• **Instructions for the task**: From the listing below, copy only the lines running from the line that contains "1156x1032 pixels." to the line that contains "Tap the empty", both included.
━━━━━━━━━━━━━━━━
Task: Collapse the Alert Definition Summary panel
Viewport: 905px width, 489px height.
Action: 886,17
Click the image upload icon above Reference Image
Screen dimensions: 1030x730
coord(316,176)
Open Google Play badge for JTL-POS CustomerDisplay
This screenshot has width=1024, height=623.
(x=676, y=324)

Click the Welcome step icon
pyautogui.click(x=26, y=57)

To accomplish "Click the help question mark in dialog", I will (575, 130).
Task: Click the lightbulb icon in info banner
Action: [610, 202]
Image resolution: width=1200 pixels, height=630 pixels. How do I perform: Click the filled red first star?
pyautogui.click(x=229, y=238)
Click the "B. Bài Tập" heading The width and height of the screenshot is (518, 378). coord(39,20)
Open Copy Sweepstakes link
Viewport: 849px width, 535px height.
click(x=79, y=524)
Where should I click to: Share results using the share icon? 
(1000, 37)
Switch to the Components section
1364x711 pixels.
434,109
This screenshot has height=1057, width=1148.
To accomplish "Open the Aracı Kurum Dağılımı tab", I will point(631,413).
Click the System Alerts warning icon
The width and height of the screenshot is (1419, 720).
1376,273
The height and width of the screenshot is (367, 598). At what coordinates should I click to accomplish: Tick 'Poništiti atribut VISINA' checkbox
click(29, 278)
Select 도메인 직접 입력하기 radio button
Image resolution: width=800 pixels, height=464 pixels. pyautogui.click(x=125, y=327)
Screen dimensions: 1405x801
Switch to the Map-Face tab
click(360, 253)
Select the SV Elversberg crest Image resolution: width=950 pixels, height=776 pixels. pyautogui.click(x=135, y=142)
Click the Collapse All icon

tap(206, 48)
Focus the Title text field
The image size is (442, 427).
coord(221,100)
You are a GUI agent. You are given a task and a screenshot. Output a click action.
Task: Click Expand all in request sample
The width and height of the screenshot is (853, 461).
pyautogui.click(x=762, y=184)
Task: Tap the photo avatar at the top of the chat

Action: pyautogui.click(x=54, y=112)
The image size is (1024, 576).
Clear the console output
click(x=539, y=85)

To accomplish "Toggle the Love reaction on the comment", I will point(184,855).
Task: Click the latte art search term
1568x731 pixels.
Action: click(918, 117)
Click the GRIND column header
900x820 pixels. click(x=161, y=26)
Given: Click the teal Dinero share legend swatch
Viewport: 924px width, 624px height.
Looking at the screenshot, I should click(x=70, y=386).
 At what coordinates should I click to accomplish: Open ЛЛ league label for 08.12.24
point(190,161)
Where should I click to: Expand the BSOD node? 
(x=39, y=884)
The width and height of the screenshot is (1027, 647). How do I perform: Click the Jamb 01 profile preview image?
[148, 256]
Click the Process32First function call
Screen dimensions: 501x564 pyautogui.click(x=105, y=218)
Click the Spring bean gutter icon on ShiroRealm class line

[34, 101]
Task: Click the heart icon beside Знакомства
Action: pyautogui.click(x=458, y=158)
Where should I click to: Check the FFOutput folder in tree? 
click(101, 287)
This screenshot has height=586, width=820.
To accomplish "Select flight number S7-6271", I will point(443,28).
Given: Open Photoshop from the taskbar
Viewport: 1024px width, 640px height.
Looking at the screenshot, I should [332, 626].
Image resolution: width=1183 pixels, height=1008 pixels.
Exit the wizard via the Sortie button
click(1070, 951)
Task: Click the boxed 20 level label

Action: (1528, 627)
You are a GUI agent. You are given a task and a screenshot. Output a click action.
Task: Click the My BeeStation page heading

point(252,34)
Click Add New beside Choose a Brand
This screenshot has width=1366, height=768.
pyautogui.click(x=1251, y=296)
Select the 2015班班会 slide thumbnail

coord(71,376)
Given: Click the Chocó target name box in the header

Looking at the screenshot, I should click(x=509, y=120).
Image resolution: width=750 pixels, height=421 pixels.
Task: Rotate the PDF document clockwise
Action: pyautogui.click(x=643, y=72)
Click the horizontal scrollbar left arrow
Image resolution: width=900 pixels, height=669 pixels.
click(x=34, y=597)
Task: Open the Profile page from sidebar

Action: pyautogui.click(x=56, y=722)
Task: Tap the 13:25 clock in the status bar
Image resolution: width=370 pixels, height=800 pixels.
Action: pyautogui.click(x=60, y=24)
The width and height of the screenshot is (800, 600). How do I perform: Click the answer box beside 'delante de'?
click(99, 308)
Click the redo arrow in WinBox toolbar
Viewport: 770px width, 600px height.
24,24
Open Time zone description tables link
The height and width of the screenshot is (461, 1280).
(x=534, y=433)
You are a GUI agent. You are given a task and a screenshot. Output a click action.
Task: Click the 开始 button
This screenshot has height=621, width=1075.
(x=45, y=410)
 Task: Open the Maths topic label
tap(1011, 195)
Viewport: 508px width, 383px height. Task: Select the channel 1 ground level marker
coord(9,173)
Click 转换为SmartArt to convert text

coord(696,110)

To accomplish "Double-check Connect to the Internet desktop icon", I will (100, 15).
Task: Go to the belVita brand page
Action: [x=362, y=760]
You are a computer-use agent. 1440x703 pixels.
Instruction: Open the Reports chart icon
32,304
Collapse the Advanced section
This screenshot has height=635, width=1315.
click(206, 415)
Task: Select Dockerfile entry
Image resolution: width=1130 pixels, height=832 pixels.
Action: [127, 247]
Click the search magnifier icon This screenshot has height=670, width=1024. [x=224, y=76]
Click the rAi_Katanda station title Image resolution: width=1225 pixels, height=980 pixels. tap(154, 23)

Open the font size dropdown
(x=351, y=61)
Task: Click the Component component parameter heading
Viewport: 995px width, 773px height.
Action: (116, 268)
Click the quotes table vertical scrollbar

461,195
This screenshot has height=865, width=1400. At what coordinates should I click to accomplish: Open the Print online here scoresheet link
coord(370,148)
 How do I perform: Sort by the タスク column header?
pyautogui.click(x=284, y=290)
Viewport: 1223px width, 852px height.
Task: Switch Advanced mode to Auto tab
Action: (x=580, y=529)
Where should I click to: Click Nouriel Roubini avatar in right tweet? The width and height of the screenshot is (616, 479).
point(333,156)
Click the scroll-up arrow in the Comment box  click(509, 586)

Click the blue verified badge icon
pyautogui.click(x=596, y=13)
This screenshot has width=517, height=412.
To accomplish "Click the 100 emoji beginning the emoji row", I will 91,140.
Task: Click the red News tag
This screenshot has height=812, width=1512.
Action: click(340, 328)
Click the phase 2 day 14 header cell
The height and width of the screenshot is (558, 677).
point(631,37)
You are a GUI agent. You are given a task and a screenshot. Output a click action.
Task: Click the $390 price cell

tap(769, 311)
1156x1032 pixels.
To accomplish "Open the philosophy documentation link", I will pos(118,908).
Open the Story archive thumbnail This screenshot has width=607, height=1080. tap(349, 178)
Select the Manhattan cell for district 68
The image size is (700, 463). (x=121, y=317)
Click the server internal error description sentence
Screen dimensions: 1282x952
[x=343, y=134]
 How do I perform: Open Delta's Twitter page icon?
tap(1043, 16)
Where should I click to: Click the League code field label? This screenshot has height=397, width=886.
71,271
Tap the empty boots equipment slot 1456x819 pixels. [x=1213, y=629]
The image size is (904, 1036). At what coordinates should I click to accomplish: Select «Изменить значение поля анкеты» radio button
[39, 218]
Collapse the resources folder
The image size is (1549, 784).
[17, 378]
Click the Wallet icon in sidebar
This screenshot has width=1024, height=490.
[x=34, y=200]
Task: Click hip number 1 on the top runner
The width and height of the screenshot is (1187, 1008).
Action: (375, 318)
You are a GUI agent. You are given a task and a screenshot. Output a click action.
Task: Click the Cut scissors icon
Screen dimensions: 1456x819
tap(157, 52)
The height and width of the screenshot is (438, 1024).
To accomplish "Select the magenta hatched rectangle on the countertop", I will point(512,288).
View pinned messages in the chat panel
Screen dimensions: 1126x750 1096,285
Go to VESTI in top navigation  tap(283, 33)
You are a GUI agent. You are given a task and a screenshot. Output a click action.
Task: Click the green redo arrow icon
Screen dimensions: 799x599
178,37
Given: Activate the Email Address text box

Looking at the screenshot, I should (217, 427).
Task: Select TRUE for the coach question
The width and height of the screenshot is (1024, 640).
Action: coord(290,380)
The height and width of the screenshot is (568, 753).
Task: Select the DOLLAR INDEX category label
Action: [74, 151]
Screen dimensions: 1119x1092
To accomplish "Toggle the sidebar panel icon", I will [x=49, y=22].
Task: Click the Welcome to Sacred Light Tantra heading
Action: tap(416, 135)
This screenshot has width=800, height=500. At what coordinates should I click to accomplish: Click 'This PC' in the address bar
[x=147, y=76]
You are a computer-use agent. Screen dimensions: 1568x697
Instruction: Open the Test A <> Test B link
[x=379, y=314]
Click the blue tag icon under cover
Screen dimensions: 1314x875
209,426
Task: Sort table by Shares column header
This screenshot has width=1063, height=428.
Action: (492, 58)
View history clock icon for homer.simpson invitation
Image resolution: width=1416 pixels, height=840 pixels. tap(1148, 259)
━━━━━━━━━━━━━━━━
• **Solved problem**:
1156x1032 pixels.
To accomplish "Open the philosophy documentation link", I will pos(118,908).
Open the Story archive thumbnail This screenshot has width=607, height=1080. tap(349, 178)
Select the Manhattan cell for district 68
The image size is (700, 463). (x=121, y=317)
Click the server internal error description sentence
Screen dimensions: 1282x952
[x=343, y=134]
 How do I perform: Open Delta's Twitter page icon?
tap(1043, 16)
Where should I click to: Click the League code field label? This screenshot has height=397, width=886.
71,271
Tap the empty boots equipment slot 1456x819 pixels. [x=1213, y=629]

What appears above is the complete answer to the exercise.